METODA REAL - TIME PCR W DIAGNOSTYCE ZAKAŻEŃ WIRUSEM EPSTEINA-BARR
[REAL - TIME PCR IN DETECTION OF EPSTEIN-BARR VIRUS INFECTION]

Streszczenie.

Przeprowadzono porównawczą ocenę wyników wykrywania DNA EBV przy zastosowaniu metody real-time PCR oraz nested PCR.

Abstract.

The aim of presented paper was to compare the results of EBV tests performed using real-time PCR (LightCycler® EBV Quant Kit – Roche) and “home made” nested PCR in patients with serological confirmed actual or recent EBV infection. In serum samples the presence of IgM and IgG antibody to virus capsid antigen (VCA), IgG antibody to nuclear antigen (EBNA) and early antigen (EA) was tested. Serum samples with the presence anty-VCA IgM (I Group) or with anty EA IgG and without anty-VCA
IgM (II Group) were tested by PCR. Real-time PCR results were compared to nested PCR. In both PCR methods 57/60 (95%) concordant results were obtained (10 positive and 47 negative samples). In two serum samples positive result was obtained only by real-time PCR, in one serum sample only by nested PCR. EBV DNA was detected only in serum samples from I Group.
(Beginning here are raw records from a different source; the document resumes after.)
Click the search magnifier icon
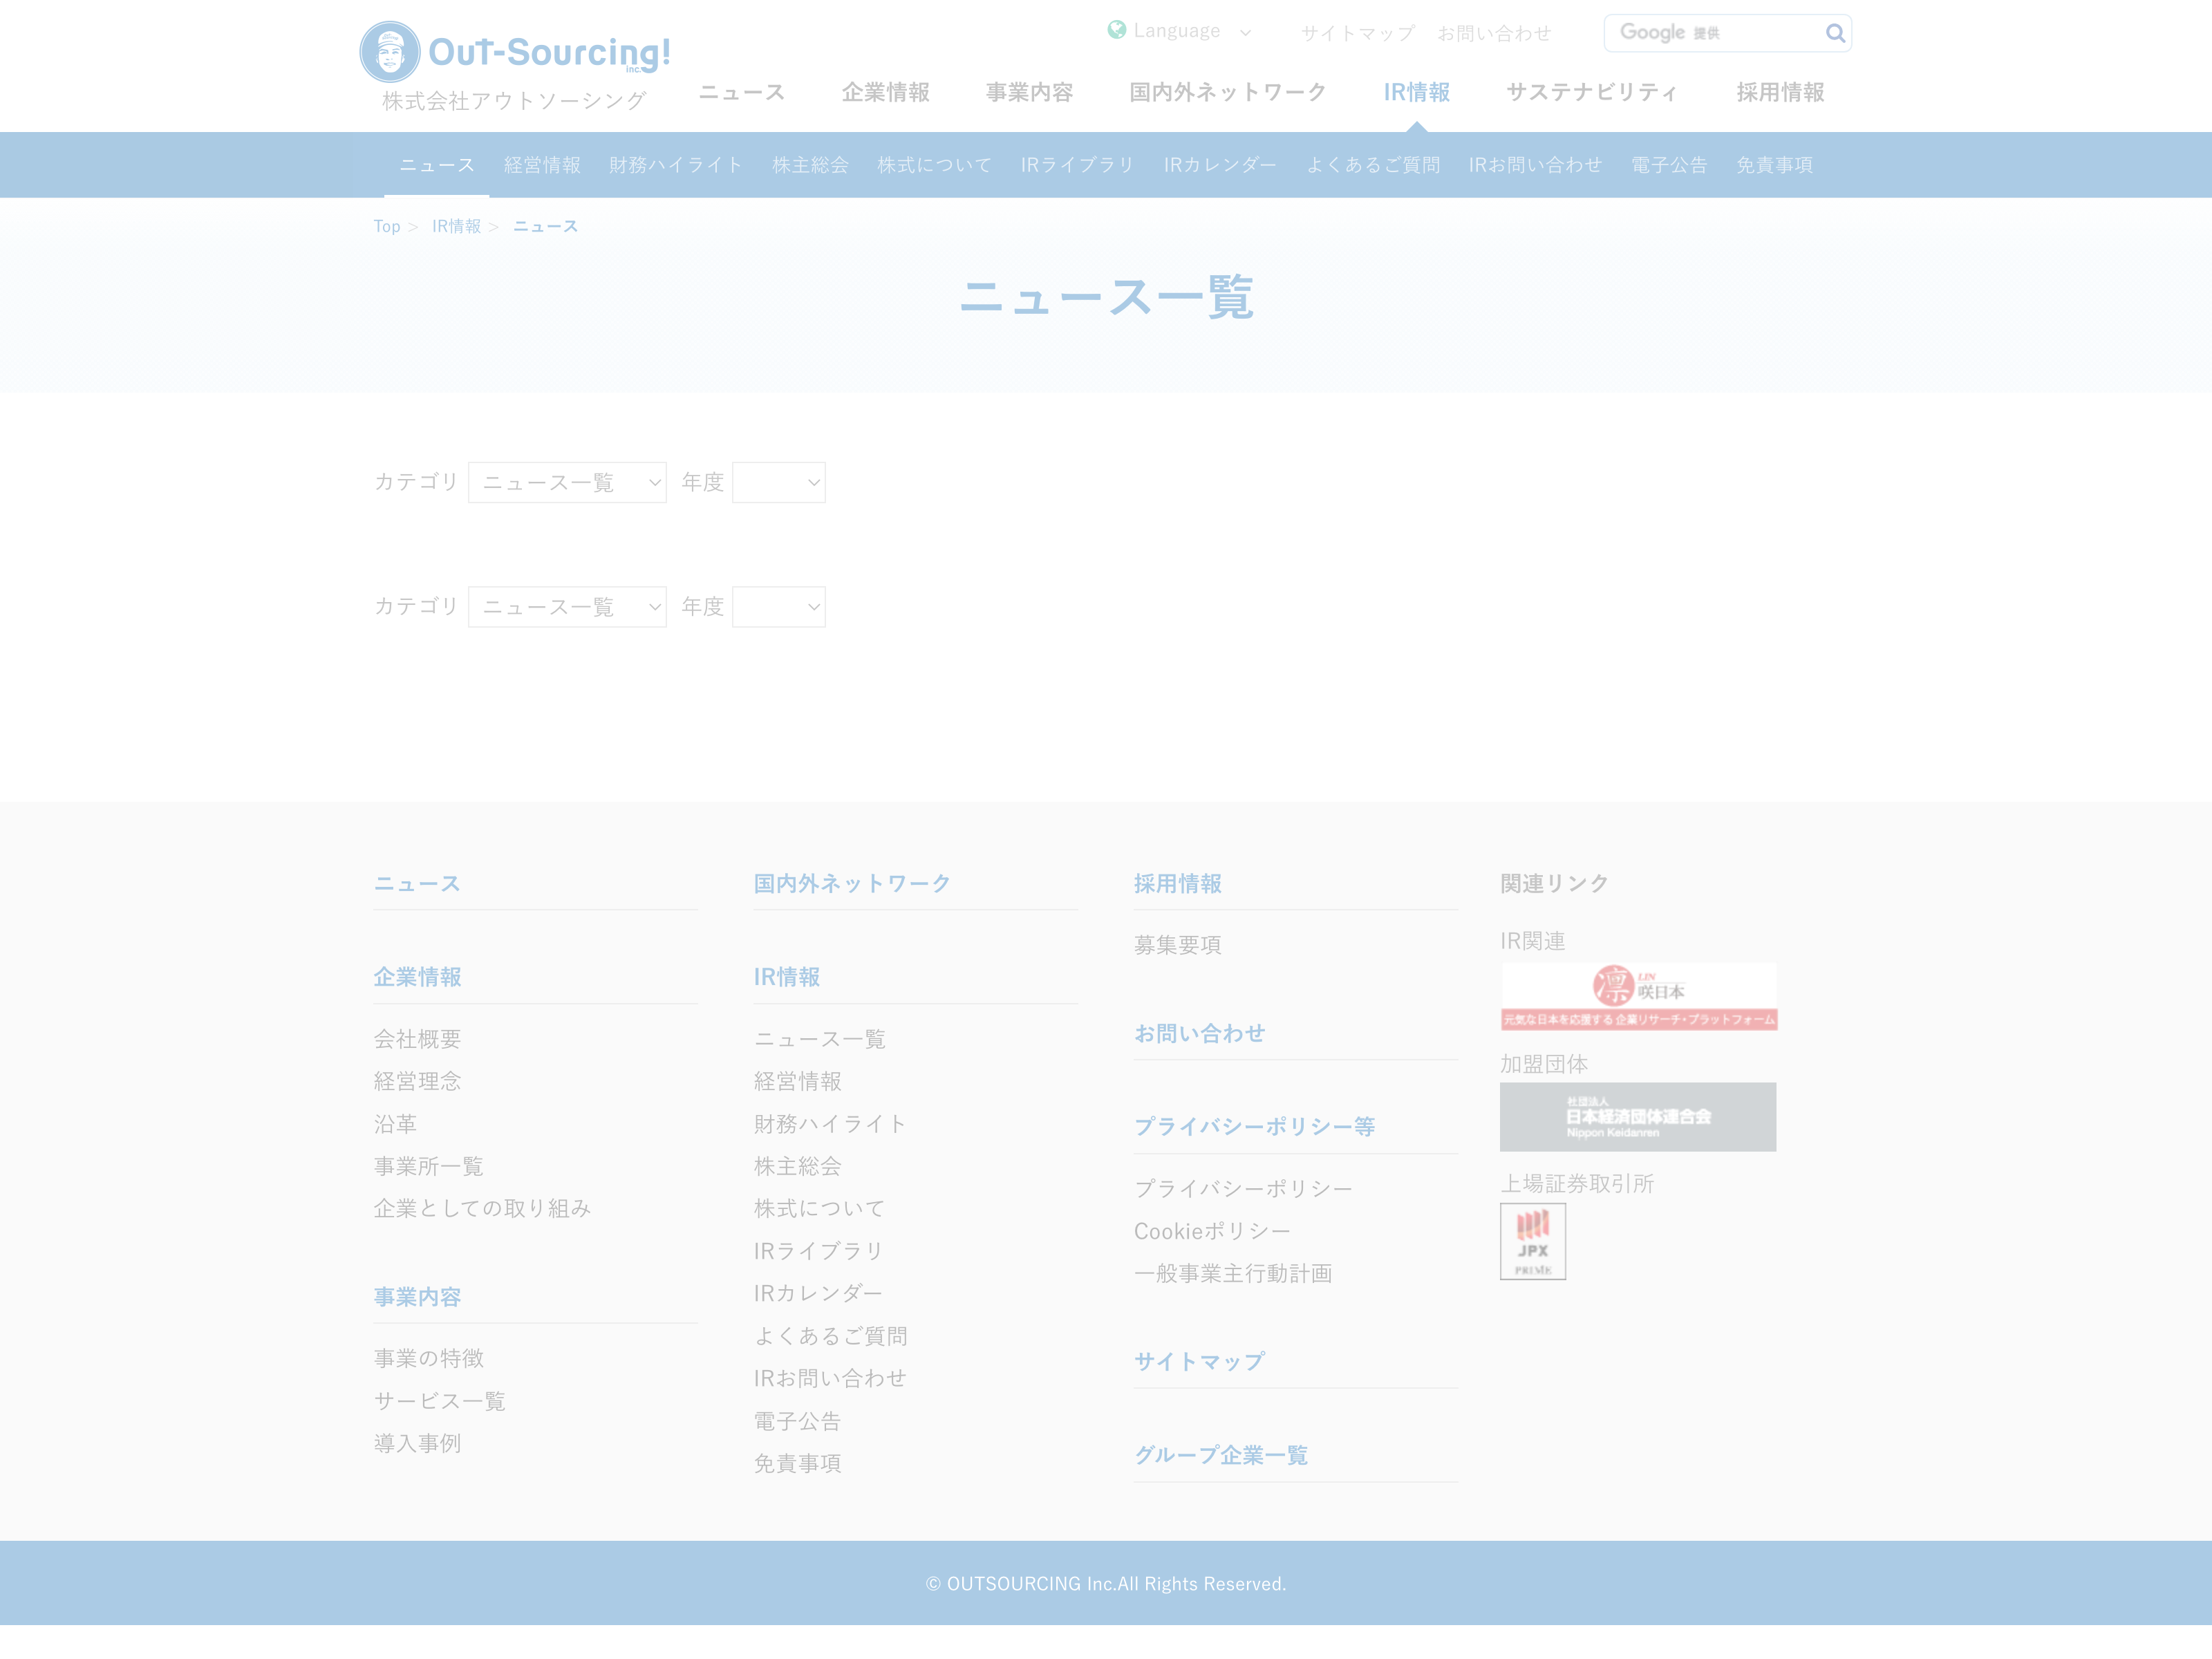The image size is (2212, 1659). pos(1835,33)
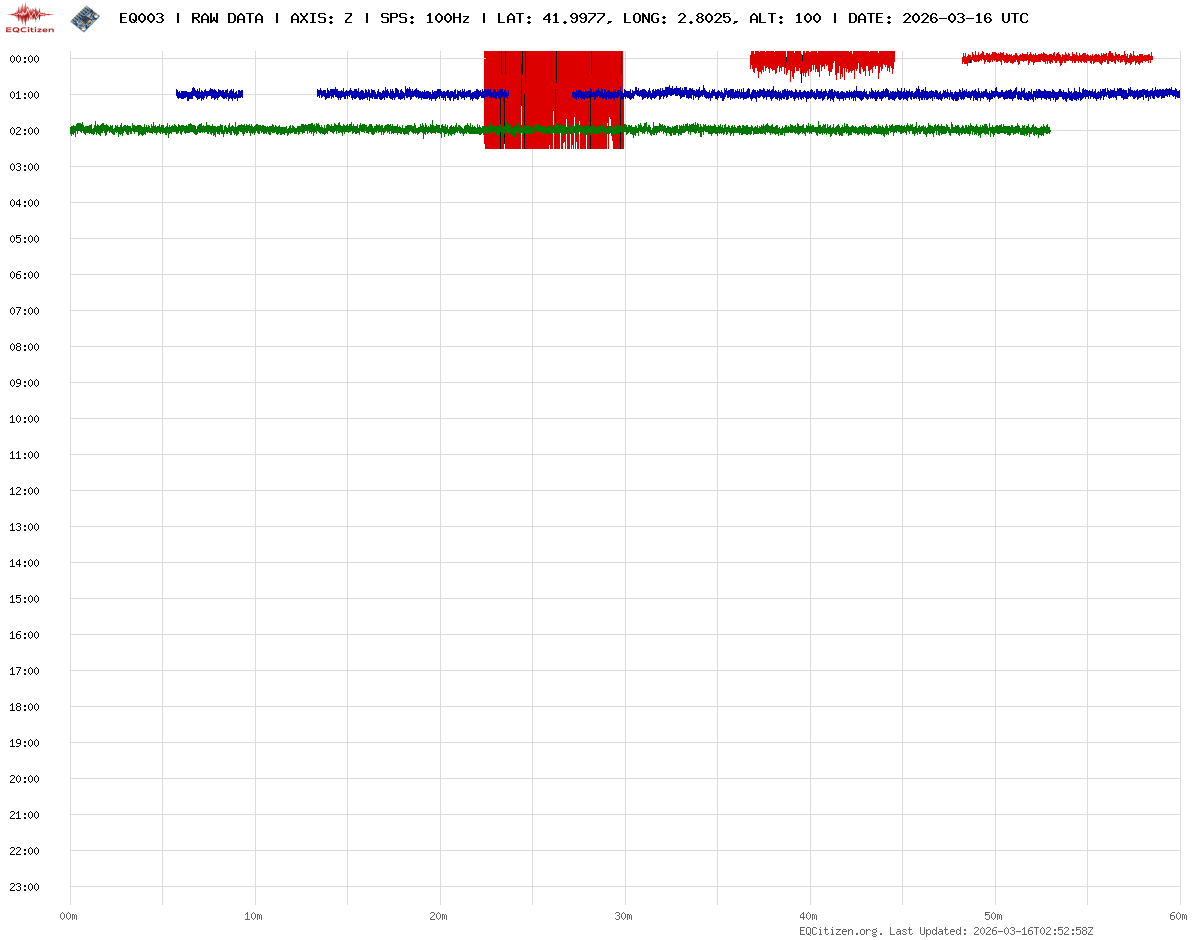1200x940 pixels.
Task: Click the 'SPS: 100Hz' text in header
Action: coord(425,18)
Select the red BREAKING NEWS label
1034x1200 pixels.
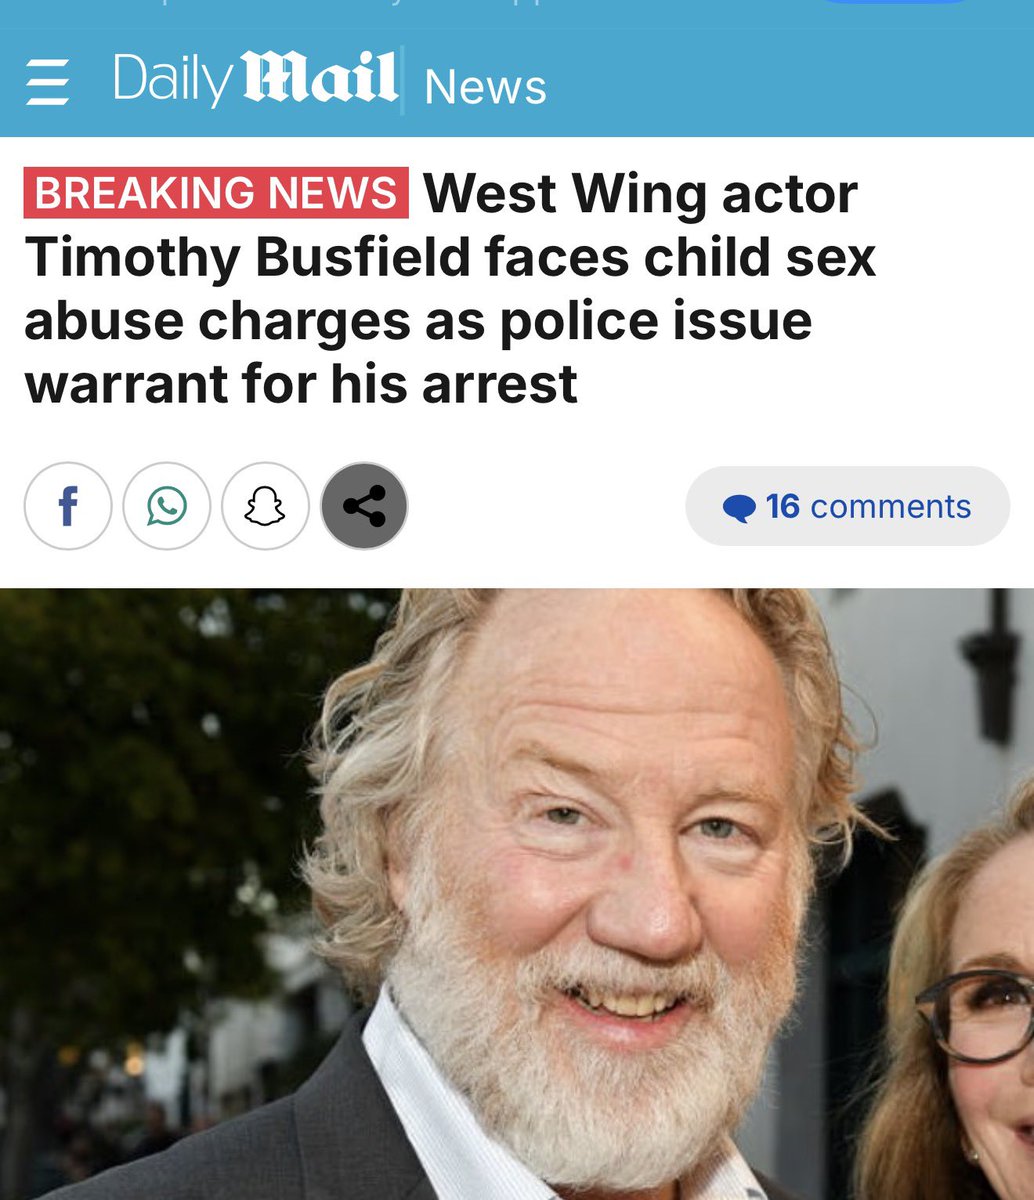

Negative EBV DNA
detection may be correlated to phase of infection (time after onset of disease) in which the sample was
collected, as well as with fact how long EBV is presence in blood. The results indicate that real-time PCR is a reliable tool for diagnosis of primary EBV infection early in the course of disease and may serve as test of confirmation in serologically indeterminate EBV infection (doubtful cases).